21 September 2007, 19:18
Picket dated to the eighth anniversary of Ryazan events held in Moscow
The "Day of Mistrust" - a picket against the war in Chechnya dated to the eighth anniversary of the "FSB exercise" in Ryazan on September 22-23, 1999, was held in the Novopushkinskiy Mini-Park in Moscow. About forty persons took part in it.
The participants of the picket built an installation in its centre: broken cardboard boxes with drawn windows symbolizing the multi-storey buildings blown up in 1999. One "house" was untouched - the one in the Novosyolov Street in Ryazan, where the "successful FSB exercise" took place. Near the boxes one could see two bags labelled "Sugar? No, hexogen." This composition attracted passers-by and journalists who rushed to photograph it.
The organizer of the action, a businessman and coordinator of the committee in defence of political prisoner Mikhail Trepashkin, was disseminating free CDs with documentary movies "Mistrust" and "Attempt on Russia" to the passers-by who got interested in the posters.
The picket was also attended by the members of the public commission for investigating the 1999 September terror acts and incidents in Ryazan: Sergey Kovalyov, chairman of the commission and head of the Russian Society "Memorial"; Valentin Gefter, Director General of the Institute of Human Rights, and Lev Ponomaryov, leader of the Movement "For Human Rights."
The statement of the Anti-War Club published in the VoineNet.Ru web site describes the 1999 events as follows: "At night on September 23, in Ryazan in the cellar of the apartment block No. 14/16 in the Novosyolov Street, vigilant tenants found a bag with a white powder reminding granulated sugar. They called up city militiamen, who detected switched-on detonator and clock mechanism inside the bag.

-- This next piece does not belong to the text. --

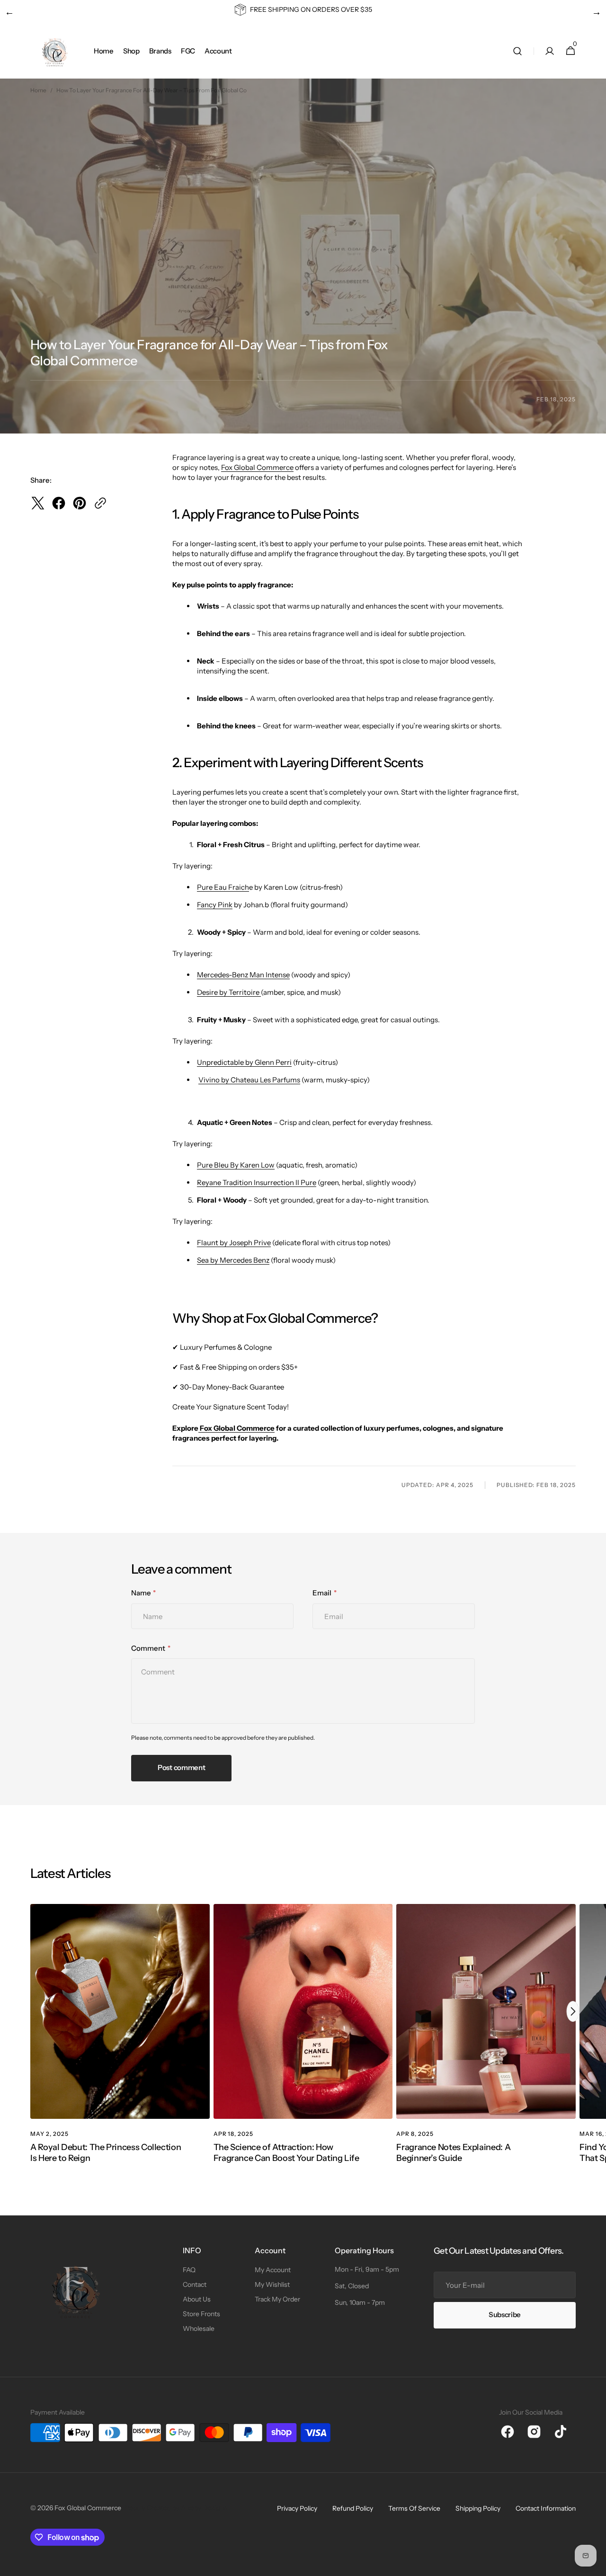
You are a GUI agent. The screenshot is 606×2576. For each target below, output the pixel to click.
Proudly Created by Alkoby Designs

Vladimir Rushailo, the then Minister of Internal Affairs, declared with pride at the sitting of the expanded Collegium of the Ministry of Internal Affairs in Moscow that a bloody act of terror had been prevented. However, Nikolai Patrushev, Director of the FSB, stated in his interview to the NTV correspondent that it was "their exercise": "There was sugar, not hexogen, in the bag."

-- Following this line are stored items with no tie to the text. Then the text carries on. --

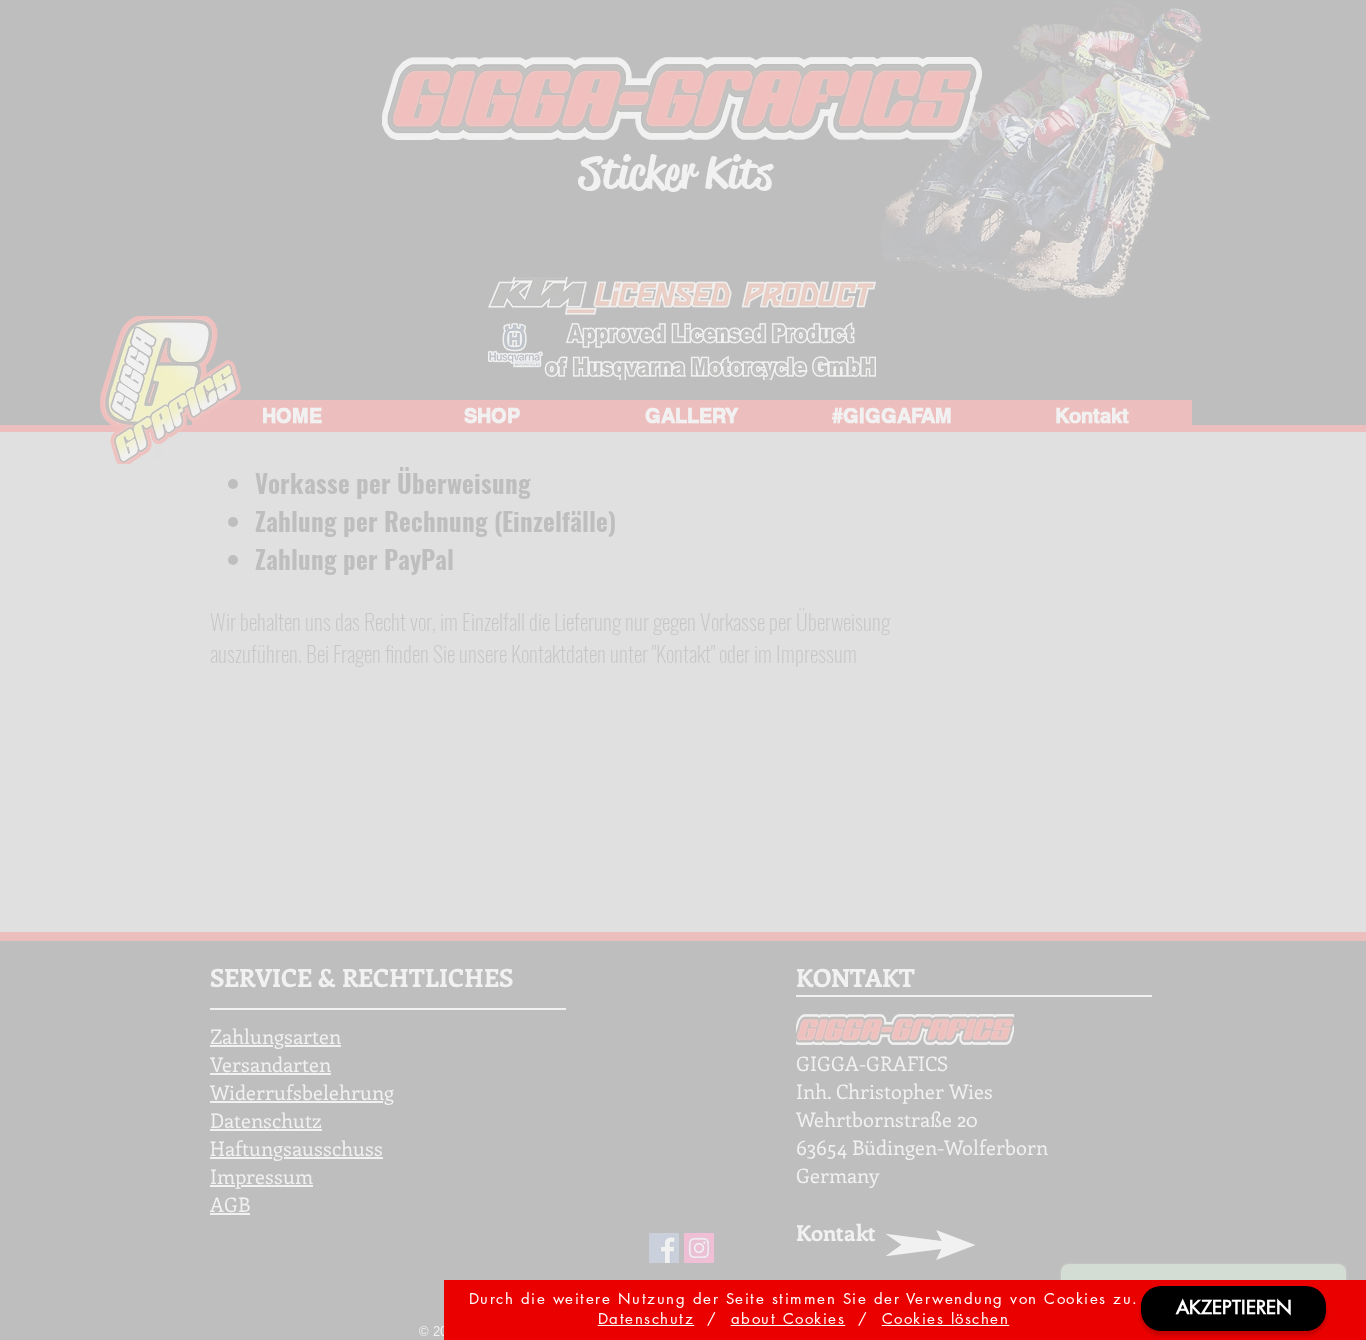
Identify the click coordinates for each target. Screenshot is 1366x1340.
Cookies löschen (946, 1318)
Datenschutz (646, 1318)
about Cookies (788, 1318)
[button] (1233, 1308)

"We have managed to establish that in autumn of 1999 bags looking similar to the one detected in Ryazan were stored in the territory of one of the Airborne Forces' training bases; facts of plundering explosives from military units were documented," the Moscow opposition leaders state in their application.

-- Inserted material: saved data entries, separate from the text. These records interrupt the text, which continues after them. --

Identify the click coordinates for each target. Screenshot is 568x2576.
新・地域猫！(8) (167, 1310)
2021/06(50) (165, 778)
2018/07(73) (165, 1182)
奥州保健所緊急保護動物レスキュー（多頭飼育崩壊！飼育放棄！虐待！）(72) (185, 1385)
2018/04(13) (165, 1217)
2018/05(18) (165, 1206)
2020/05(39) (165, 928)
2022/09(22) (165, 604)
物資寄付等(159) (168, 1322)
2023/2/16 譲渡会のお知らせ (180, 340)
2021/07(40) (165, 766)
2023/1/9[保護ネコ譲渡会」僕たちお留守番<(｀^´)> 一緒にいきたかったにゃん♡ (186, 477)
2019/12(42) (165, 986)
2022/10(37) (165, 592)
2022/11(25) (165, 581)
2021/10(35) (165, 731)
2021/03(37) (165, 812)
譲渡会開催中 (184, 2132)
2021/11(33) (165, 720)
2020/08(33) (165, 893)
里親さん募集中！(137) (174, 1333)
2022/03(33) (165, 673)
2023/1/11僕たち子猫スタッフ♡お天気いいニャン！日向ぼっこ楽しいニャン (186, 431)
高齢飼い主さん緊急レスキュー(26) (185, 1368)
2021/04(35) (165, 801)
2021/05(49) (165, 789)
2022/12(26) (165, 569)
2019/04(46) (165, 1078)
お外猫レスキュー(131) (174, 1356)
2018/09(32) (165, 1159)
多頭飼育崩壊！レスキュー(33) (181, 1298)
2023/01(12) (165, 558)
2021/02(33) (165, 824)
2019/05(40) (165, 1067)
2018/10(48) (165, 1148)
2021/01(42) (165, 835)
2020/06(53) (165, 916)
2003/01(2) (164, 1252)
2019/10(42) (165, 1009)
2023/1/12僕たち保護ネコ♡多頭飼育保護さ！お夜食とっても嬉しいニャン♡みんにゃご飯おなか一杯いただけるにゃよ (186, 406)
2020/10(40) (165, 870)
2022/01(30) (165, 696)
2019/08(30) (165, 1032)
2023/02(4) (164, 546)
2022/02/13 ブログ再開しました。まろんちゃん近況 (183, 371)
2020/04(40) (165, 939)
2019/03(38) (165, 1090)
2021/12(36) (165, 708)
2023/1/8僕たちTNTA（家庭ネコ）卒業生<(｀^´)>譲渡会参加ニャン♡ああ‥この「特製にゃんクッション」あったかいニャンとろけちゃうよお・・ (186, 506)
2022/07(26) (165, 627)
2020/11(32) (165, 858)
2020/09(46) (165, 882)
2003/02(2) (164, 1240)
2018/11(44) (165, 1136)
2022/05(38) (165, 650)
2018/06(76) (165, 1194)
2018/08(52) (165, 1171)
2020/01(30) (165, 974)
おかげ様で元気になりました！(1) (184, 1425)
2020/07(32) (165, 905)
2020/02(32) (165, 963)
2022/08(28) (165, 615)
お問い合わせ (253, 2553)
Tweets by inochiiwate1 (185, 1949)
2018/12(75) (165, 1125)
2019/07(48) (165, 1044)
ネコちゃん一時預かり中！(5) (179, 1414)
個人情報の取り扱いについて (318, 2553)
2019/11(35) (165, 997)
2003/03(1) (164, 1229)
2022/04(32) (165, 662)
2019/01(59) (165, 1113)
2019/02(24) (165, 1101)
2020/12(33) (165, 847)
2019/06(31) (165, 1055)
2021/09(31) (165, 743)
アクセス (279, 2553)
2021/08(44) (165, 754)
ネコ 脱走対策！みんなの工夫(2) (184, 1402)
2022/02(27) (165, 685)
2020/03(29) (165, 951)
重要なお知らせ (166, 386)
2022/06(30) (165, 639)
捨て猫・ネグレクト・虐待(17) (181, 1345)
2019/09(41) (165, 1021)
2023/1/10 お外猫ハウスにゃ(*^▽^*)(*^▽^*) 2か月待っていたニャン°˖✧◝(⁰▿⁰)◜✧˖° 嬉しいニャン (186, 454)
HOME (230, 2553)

"Why were the official statements of different power agencies so confusing and contradictory?" the Anti-War Club addresses its question to the authorities. "Why had the Minister of Internal Affairs known nothing about the exercises while boasting about the prevention of the terror act? Is the examination of the substance detected in the bag the Ryazan cellar over at last, and when will the results of this examination be made public?"